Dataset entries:

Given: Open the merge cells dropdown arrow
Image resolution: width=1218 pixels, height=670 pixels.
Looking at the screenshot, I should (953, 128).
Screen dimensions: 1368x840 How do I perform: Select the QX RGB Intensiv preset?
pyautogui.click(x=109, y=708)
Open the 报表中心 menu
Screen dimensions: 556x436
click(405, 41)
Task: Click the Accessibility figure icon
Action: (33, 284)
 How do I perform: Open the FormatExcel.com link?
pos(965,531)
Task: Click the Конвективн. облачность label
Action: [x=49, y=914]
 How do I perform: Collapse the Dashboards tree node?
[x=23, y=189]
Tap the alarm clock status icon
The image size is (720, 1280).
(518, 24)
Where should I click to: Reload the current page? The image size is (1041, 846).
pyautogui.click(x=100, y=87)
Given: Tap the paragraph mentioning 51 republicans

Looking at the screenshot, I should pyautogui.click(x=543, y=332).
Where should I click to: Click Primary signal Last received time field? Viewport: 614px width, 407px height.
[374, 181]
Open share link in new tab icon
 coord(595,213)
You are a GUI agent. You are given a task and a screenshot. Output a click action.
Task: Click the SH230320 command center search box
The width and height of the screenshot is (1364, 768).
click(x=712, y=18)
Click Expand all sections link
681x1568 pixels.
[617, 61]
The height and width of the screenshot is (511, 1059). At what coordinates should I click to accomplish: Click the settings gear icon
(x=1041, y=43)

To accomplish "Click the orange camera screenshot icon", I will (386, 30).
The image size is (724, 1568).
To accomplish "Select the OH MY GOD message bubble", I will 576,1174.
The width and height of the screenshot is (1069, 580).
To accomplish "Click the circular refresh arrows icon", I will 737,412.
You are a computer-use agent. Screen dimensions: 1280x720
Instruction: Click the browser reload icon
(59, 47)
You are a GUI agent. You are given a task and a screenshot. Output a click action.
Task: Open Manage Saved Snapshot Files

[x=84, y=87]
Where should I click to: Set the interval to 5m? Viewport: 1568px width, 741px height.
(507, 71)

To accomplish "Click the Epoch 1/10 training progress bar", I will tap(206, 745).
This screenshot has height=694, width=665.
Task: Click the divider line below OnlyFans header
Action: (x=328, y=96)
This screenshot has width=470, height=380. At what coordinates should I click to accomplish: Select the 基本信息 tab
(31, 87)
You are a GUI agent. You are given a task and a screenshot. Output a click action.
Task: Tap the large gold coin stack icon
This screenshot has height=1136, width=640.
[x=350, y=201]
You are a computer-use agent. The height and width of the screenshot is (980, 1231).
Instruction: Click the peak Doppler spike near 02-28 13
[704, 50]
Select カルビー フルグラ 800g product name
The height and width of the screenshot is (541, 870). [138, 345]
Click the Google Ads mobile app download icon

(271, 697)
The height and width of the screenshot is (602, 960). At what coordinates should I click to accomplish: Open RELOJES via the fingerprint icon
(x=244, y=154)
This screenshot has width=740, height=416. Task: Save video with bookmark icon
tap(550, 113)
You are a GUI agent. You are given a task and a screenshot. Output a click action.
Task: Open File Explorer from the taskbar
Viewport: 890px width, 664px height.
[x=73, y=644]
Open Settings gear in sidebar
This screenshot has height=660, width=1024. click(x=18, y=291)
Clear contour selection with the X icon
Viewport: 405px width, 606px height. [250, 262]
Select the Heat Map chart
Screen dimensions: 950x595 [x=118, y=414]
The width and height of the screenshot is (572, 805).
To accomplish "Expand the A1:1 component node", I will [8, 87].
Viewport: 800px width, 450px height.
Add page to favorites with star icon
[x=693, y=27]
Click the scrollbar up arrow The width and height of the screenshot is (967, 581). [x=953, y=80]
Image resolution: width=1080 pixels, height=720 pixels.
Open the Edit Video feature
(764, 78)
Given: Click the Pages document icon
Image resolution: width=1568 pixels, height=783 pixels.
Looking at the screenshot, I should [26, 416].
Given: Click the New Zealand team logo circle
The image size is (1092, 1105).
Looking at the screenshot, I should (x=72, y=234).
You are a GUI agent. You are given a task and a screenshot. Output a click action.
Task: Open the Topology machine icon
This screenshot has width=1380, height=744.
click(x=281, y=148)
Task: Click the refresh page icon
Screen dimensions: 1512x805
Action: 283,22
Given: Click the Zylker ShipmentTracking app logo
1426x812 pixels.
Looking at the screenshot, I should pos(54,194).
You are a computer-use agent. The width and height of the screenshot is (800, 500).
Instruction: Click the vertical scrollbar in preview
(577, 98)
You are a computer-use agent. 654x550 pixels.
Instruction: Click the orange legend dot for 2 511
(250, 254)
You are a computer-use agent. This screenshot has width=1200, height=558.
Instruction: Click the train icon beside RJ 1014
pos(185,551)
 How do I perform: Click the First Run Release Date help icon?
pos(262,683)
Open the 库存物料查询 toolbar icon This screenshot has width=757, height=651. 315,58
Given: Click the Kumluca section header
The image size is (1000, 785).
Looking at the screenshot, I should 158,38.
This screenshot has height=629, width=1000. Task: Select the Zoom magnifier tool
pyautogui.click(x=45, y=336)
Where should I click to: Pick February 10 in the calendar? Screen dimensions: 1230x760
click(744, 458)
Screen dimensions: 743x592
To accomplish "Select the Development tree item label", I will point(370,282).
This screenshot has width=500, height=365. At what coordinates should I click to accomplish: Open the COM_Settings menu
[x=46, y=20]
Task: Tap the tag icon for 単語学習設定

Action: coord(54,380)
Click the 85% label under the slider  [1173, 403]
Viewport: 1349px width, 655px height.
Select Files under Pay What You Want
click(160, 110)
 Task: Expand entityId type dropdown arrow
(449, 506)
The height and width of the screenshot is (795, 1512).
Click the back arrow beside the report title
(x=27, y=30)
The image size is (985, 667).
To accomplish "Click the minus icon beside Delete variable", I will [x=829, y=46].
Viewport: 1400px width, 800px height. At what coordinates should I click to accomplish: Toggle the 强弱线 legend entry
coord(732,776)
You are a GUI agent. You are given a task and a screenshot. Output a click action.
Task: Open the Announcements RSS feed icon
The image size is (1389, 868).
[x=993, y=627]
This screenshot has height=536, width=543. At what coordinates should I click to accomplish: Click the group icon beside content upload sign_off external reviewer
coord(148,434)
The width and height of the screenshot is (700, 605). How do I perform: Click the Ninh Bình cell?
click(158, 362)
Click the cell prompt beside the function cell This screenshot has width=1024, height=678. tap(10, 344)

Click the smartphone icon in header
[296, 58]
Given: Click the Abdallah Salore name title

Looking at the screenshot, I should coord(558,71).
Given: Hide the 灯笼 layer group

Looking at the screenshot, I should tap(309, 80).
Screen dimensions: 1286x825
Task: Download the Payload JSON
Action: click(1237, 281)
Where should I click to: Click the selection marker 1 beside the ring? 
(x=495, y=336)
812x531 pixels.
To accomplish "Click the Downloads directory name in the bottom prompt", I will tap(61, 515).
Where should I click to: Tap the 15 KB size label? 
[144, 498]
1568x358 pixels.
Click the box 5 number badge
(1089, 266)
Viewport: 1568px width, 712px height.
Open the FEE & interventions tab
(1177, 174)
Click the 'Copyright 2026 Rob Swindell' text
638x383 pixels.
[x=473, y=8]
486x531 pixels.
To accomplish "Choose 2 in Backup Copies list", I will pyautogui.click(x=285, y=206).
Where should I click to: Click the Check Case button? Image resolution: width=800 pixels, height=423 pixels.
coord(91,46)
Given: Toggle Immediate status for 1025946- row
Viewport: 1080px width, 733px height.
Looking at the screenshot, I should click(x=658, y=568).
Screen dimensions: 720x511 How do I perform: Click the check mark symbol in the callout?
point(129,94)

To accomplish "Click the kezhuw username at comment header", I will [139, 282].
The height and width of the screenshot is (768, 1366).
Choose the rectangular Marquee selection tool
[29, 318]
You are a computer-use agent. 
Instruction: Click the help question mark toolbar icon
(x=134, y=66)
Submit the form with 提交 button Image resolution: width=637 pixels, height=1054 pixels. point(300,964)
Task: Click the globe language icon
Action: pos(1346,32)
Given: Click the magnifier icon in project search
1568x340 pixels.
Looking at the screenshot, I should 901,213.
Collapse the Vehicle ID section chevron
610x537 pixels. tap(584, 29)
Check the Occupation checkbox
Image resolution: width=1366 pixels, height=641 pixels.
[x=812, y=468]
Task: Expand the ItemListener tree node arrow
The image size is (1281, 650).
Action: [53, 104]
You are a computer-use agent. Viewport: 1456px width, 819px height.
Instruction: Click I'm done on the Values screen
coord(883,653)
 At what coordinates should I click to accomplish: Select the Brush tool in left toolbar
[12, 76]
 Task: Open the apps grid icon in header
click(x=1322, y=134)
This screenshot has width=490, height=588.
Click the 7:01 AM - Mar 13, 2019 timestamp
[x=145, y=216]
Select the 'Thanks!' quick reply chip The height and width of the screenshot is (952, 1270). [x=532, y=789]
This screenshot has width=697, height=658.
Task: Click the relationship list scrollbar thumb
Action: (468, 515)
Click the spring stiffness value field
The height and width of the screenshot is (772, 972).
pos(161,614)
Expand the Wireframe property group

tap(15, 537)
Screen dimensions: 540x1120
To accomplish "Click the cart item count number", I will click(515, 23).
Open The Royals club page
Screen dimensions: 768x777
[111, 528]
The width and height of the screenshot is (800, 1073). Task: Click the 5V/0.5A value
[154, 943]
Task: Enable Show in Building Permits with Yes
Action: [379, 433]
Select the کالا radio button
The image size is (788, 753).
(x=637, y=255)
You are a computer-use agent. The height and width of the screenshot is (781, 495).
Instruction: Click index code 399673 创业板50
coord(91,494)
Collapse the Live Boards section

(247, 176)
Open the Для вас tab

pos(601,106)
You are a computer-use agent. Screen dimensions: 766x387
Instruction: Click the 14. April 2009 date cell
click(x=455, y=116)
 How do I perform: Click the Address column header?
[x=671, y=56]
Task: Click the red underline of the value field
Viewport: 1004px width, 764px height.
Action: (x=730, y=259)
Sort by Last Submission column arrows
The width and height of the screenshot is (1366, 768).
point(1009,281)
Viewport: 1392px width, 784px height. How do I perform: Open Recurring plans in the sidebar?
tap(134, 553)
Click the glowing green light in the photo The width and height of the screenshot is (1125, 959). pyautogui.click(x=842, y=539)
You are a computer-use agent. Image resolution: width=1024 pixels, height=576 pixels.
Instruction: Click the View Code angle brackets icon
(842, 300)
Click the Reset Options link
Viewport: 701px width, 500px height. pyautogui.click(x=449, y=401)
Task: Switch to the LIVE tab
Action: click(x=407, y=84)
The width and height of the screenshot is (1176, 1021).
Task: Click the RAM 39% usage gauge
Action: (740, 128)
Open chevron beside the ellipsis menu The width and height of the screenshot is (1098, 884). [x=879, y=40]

* _Assignment_: Check every line above for the string "status" and copy those that have it.

* _Completed exercise_:
Tap the alarm clock status icon
Given: Toggle Immediate status for 1025946- row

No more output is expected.